■ **What is being asked**
As you print the data below, keep every line exactly as it is and leave the images behind.

(Stored items)
--
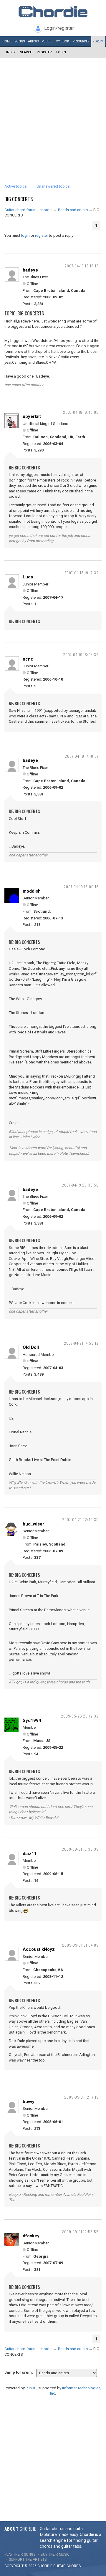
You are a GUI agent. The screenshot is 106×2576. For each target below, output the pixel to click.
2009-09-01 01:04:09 (80, 1945)
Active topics (15, 186)
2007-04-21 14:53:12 (81, 1343)
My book (62, 41)
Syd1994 (32, 1720)
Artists (33, 41)
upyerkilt (32, 416)
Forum (98, 41)
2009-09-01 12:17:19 (81, 2096)
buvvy (28, 2101)
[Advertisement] (53, 114)
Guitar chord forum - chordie (28, 210)
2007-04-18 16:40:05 (81, 412)
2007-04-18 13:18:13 (81, 265)
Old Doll (31, 1347)
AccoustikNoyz (39, 1949)
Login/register (59, 28)
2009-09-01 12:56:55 (80, 2231)
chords (74, 2566)
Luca (28, 577)
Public (47, 41)
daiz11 (30, 1853)
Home (6, 41)
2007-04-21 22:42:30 (80, 1519)
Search (26, 52)
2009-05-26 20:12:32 (80, 1715)
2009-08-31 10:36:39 (80, 1849)
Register (44, 52)
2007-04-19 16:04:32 (81, 654)
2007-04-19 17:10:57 (82, 756)
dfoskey (31, 2236)
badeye (30, 270)
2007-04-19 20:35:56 (80, 1184)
--
■ **Worked solution**
You are a GUI agent. The screenshot is 106×2576. For each target below, output the pixel to click.
2009-09-01 01:04:09 (80, 1945)
Active topics (15, 186)
2007-04-21 14:53:12 (81, 1343)
My book (62, 41)
Syd1994 (32, 1720)
Artists (33, 41)
upyerkilt (32, 416)
Forum (98, 41)
2009-09-01 12:17:19 (81, 2096)
buvvy (28, 2101)
[Advertisement] (53, 114)
Guitar chord forum - chordie (28, 210)
2007-04-18 16:40:05 (81, 412)
2007-04-18 13:18:13 (81, 265)
Old Doll (31, 1347)
AccoustikNoyz (39, 1949)
Login/register (59, 28)
2009-09-01 12:56:55 (80, 2231)
chords (74, 2566)
Luca (28, 577)
Public (47, 41)
daiz11 (30, 1853)
Home (6, 41)
2007-04-21 22:42:30 (80, 1519)
Search (26, 52)
2009-05-26 20:12:32 (80, 1715)
2009-08-31 10:36:39 (80, 1849)
Register (44, 52)
2007-04-19 16:04:32 (81, 654)
2007-04-19 17:10:57 (82, 756)
dfoskey (31, 2236)
badeye (30, 270)
2007-04-19 20:35:56 (80, 1184)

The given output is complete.